Design patterns in the real life: abstract factory and factory method

By | April 13, 2016

There are two design patterns which are called “factory” patterns: factory method and abstract factory. They are called factories because they produce something. The interesting thing is that there are other creational design patters which are called differenctly, but they still produce something, so, just following this logic, all those patterns could be called factories.

The devil is, as always, in the details. Singleton is focused on the ability to reuse the same object. Prototype is focused on the ability to create a copy of an object. Factory patterns are focused on the mass production of new objects.

Still, what would be the real-life analogy for the abstract factory?

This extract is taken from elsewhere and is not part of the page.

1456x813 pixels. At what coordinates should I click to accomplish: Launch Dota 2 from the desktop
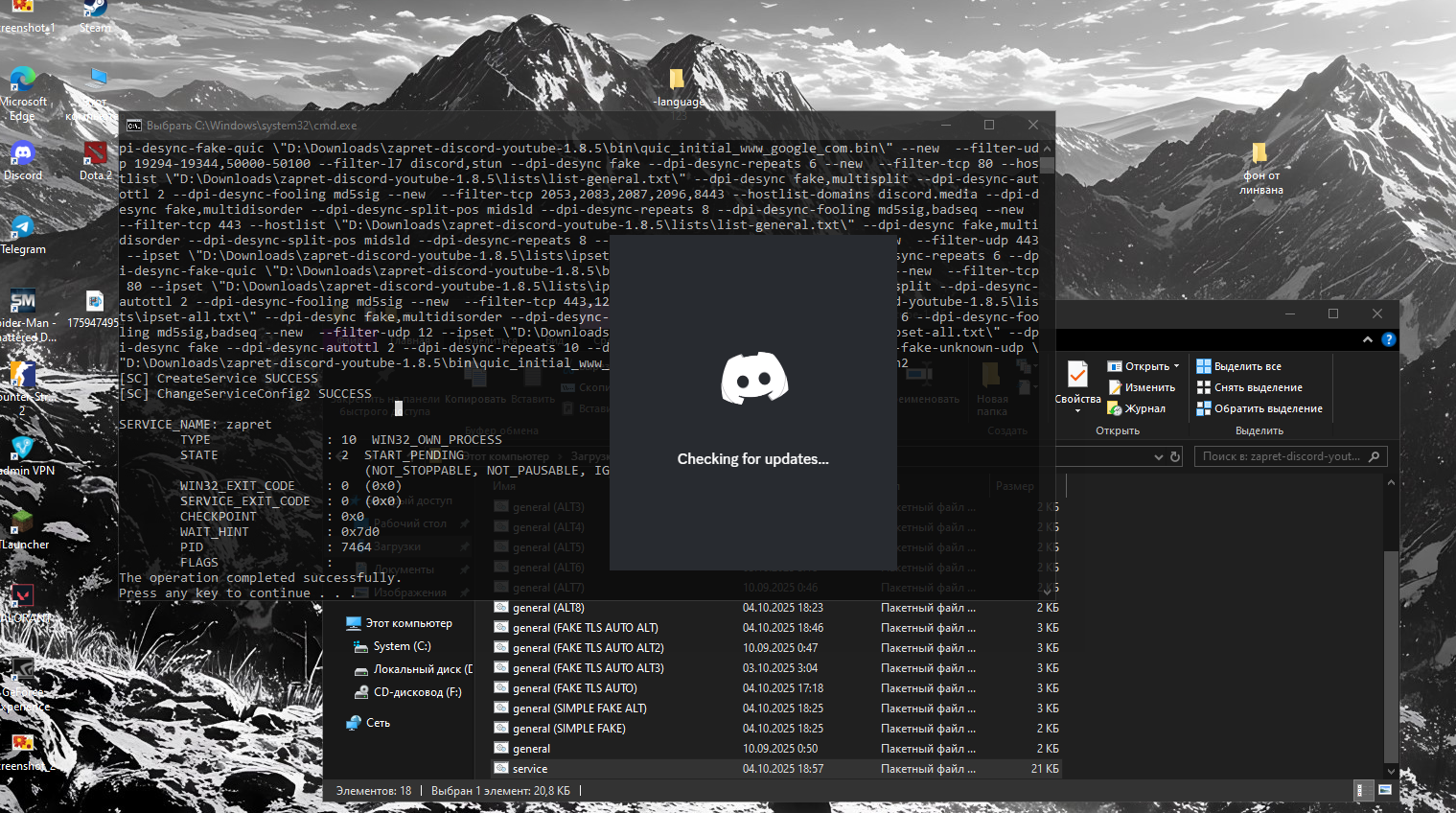(95, 153)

We are talking about the facility that can produce families of objects. It seems, this is what restaurants do.. Restaurants can produce breakfasts, launches, and dinners. What exactly you get for launch depends on which restaurant you go to. Those are the keys in this pattern:

– There is a client (you)
– The client is provided with a concrete implementation of the abstract factory (that particular restaurant around the corner)
– The client knows that that particular factory can produce objects of specific type (you can order breakfast, lunch, or dinner in that restaurant)

What’s the difference from the abstract method pattern? There seem to be quite a bit of overlap in these two, however, where abstract factory is less specialized and can create many different things, abstract method is all about creating different versions of the same. In the example with the restaurants above, we would be talking about those restaurants that can serve lunch only. So, we would come in and say “I want launch special”. And, depending on the restaurant, we would get a particular version of that lunch.